Immediately his staff began to write out orders.
Then Colonel Dupuys said: “General, we don’t have enough trains to get them all there by this evening.”
“Then use cars,” said Gallieni.
“Cars?” Dupuys looked baffled. “Where would we get that many cars?”
“Hire taxis!”
Everyone in the room stared at him. Had the general gone off his head?
“Telephone the chief of police,” said Gallieni. “Tell him to order his men to stop every taxi in the city, kick out the passengers, and direct the drivers here. We will fill them with soldiers and send them to the battlefield.”
Fitz grinned when he realized Gallieni was serious. This was the kind of attitude he liked. Let’s do whatever it takes, just so long as we win.
Dupuys shrugged and picked up a telephone. “Please get the chief of police on the phone immediately,” he said.
Fitz thought: I have to see this.
He went outside and lit a cigar. He did not have long to wait.
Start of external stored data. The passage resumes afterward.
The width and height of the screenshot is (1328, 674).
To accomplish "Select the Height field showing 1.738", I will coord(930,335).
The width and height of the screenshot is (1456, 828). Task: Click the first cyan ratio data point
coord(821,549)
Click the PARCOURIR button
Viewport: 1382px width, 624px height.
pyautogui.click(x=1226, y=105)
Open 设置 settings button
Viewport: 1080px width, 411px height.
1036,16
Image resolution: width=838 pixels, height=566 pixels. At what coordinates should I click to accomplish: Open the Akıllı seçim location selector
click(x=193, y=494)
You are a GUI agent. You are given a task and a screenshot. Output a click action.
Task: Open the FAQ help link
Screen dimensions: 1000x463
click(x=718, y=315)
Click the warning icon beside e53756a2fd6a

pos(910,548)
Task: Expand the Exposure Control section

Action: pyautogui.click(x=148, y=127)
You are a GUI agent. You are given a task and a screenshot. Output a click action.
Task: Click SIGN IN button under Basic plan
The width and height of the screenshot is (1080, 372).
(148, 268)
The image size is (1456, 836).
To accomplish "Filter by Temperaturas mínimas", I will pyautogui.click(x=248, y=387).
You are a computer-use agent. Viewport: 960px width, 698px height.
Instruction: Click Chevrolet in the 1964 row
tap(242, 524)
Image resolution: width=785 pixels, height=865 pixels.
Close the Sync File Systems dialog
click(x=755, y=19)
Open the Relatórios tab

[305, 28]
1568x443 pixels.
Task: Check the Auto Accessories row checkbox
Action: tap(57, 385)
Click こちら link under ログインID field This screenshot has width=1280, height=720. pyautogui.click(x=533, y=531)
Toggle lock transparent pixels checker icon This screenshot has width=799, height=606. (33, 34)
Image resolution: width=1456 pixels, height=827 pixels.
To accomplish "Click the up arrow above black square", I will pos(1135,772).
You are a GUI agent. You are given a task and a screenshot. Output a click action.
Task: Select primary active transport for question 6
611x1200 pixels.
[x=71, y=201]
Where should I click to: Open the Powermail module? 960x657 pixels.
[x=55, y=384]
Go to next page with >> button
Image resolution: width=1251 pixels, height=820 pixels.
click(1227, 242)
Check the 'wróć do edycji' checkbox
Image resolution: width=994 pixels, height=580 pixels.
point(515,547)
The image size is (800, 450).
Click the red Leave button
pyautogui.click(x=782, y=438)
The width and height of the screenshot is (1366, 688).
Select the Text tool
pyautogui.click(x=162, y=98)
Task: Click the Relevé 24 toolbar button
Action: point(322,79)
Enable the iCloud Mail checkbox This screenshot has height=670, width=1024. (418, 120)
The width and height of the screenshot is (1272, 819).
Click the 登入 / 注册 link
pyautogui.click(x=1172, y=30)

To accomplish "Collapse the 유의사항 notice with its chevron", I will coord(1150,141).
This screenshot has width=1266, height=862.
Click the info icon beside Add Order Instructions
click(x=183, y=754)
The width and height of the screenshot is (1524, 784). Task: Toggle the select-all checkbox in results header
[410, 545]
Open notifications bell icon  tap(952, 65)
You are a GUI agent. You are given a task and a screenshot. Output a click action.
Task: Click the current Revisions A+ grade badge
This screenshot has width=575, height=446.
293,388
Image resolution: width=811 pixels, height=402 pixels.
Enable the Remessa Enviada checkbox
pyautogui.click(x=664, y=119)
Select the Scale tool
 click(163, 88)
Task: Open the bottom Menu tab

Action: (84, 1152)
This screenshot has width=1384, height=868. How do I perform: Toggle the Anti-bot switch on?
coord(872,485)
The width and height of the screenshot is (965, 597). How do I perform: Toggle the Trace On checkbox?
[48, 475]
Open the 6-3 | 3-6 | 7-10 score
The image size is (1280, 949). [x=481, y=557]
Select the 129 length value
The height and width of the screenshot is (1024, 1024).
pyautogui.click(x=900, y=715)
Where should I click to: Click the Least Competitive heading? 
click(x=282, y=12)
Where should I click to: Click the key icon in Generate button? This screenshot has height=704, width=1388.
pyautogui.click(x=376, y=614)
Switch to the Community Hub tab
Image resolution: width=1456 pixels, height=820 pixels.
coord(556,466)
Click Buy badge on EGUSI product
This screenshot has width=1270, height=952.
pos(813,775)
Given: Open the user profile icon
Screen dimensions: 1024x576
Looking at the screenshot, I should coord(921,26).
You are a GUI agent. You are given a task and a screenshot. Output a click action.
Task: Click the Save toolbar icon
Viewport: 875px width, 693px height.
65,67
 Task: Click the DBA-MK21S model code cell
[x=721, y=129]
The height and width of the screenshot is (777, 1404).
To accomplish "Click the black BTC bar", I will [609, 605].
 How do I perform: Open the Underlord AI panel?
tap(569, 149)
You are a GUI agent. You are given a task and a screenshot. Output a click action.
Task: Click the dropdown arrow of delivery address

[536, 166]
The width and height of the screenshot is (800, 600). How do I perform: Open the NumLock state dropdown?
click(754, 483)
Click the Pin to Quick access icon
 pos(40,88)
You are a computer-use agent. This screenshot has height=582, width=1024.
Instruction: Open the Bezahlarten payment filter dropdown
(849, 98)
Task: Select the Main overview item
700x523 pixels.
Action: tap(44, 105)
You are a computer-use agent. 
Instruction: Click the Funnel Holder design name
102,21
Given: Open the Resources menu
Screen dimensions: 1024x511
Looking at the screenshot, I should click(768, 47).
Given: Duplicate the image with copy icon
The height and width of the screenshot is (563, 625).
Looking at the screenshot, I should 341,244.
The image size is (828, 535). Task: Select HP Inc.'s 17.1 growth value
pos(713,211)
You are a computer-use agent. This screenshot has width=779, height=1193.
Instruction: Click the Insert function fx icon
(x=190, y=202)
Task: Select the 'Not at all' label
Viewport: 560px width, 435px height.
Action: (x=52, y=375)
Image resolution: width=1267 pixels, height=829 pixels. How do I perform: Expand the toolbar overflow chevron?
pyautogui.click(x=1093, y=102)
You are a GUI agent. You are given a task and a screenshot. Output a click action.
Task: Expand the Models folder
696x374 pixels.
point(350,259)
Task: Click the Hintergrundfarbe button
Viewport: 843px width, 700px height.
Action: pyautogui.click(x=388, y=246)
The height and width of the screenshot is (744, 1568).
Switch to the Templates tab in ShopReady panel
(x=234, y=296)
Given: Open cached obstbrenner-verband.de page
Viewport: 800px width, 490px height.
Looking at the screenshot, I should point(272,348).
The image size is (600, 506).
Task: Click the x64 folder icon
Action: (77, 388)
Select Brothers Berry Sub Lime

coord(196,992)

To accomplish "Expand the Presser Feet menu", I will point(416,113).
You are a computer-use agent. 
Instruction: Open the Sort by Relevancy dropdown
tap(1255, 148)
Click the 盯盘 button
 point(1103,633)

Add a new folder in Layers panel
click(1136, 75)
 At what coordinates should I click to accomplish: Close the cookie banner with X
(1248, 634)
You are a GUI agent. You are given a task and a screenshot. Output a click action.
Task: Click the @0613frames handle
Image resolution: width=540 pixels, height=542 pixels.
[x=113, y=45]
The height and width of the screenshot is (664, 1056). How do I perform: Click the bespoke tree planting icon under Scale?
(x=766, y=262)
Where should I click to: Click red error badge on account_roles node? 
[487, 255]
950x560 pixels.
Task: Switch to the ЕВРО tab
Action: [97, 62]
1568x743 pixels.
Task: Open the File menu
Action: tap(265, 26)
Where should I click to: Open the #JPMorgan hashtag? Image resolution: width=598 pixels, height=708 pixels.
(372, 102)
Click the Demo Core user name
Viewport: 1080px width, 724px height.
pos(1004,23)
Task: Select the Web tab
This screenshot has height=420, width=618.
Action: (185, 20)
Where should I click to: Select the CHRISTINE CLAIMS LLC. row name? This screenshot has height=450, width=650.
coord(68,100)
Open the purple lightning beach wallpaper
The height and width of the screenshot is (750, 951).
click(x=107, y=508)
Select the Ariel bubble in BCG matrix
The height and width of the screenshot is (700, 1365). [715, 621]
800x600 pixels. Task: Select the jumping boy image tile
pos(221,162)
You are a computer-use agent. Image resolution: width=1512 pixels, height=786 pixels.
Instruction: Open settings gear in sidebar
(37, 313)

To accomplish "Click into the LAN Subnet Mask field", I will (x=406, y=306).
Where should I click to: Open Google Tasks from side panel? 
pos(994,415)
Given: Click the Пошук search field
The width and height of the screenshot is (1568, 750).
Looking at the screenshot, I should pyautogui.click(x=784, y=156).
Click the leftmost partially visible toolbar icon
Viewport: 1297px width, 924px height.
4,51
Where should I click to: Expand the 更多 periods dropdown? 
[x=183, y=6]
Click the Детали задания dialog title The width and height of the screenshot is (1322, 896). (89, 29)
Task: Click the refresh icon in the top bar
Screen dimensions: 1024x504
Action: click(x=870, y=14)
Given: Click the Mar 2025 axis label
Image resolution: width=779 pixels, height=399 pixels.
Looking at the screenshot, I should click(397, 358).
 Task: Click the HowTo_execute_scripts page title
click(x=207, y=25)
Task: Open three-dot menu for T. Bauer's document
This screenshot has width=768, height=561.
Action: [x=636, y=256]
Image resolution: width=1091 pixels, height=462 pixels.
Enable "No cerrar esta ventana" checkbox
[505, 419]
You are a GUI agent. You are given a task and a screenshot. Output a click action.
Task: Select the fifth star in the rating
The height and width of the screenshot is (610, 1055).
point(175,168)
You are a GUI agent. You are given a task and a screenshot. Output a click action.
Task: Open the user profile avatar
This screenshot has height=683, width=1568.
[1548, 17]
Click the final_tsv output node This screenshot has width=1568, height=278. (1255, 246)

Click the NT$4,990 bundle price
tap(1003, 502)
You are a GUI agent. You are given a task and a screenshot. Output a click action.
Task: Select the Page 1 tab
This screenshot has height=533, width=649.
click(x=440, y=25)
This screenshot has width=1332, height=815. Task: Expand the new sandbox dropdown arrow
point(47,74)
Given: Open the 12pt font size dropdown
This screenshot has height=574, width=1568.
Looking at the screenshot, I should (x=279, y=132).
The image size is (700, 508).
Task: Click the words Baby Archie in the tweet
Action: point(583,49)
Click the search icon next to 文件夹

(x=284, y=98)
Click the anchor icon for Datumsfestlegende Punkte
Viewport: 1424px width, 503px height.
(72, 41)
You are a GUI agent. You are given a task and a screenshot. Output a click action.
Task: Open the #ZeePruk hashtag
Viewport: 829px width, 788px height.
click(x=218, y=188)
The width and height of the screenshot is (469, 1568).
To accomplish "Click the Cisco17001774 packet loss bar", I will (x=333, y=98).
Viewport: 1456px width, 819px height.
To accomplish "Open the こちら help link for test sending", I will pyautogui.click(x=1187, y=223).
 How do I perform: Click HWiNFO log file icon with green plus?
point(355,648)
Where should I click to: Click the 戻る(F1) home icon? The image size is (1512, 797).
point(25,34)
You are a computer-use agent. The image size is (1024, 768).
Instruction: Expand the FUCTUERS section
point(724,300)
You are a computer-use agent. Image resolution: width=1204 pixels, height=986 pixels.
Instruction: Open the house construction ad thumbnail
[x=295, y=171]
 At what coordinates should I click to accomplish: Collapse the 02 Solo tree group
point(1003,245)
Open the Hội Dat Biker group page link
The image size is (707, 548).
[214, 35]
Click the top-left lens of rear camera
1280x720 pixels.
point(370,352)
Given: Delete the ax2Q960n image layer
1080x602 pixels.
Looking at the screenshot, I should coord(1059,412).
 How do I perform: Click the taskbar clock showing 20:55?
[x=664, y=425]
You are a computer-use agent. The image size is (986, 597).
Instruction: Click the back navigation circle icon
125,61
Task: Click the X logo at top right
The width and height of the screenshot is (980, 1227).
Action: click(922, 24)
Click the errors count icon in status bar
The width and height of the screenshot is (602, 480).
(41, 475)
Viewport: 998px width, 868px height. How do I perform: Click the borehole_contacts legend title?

After a few minutes a red Renault taxi came across the Alexander III Bridge, drove around the large ornamental lawn, and parked in front of the main building. It was followed by two more, then a dozen, then a hundred.
In a couple of hours several hundred identical red taxis were parked at Les Invalides. Fitz had never seen anything like it.
The cabbies leaned against their cars, smoking pipes and talking animatedly, waiting for instructions. Every driver had a different theory as to why they were there.
Eventually Dupuys came out of the school and across the street with a loud-hailer in one hand and a sheaf of army requisition slips in the other. He climbed on the bonnet of a taxi, and the drivers fell quiet.
“The military commander of Paris requires five hundred taxis to go from here to Blagny,” he shouted through the megaphone.
The drivers stared at him in incredulous silence.
“There each car will pick up five soldiers and drive them to Nanteuil.”
Nanteuil was thirty miles east and very close to the front line. The drivers began to understand. They looked at one another, nodding and grinning. Fitz guessed they were pleased to be part of the war effort, especially in such an unusual way.
“Please take one of these forms before you leave and fill it out in order to claim payment on your return.”
There was a buzz of reaction. They were going to get paid! That clinched their support.
“When five hundred cars have left, I will give instructions for the next five hundred. Vive Paris! Vive la France!”
The drivers broke into wild cheering. They mobbed Dupuys for the forms. Fitz, delighted, helped distribute the papers.
Soon the little cars began to leave, turning around in front of the great building and heading across the bridge in the sunshine, sounding their horns in enthusiasm, a long bright red lifeline to the forces on the battlefront.